The key thing about ants is the word “automatic”.  Our minds go there so fast we can’t even stop them!  It is an automatic response we have built up to those things that disempower, frighten, or upset us, especially in our past.  That’s why it is important to stop frequently throughout the day and do a  check how we are feeling.  Are you tight and constrained?  Are you stressed?  Are you depressed or feeling out of sorts?  Has joy left?  It could be all the ants moving around doing their thing in your mind.

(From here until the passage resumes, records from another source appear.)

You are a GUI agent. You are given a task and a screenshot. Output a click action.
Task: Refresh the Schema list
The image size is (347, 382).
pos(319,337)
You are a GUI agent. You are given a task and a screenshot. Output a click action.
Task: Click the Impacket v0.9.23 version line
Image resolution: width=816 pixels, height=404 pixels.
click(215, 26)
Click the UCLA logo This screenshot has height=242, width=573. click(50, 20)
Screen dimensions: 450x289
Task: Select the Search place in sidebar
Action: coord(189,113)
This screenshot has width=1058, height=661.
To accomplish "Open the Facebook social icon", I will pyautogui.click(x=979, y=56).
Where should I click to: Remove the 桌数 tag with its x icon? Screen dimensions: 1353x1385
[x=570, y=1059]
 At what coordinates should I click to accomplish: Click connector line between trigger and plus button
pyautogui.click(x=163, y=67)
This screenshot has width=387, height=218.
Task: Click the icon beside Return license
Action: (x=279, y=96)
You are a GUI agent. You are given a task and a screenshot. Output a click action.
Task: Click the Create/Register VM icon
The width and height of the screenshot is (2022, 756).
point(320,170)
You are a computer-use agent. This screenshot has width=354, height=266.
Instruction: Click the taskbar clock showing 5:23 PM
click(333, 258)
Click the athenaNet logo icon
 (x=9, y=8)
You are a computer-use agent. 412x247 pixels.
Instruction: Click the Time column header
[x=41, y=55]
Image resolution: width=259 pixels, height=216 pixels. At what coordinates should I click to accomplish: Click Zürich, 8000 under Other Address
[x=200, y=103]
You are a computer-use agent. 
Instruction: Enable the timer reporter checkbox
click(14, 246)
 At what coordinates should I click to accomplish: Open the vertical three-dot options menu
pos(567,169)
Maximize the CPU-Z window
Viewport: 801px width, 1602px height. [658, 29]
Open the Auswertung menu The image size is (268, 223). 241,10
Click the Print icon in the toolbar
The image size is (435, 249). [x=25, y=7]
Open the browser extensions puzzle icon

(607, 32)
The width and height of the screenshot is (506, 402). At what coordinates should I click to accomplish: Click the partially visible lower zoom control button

The good news is that, just like you buy insecticides to deal with ants, we also have the power to deal with those ants in our minds.  It is called paying attention, mindfulness, pregnant pauses – all those words and phrases you are probably tired of hearing about from me.  But just taking those breaks to observe, feel, and monitor can make all the difference in how many ants you have crawling around uninvited that are bit by bit eating away at your joy.  The ants may attack us before we know what is happening, but when they do we have the power to recognize what has been happening and we can change our minds and refocus our attention away from those ants.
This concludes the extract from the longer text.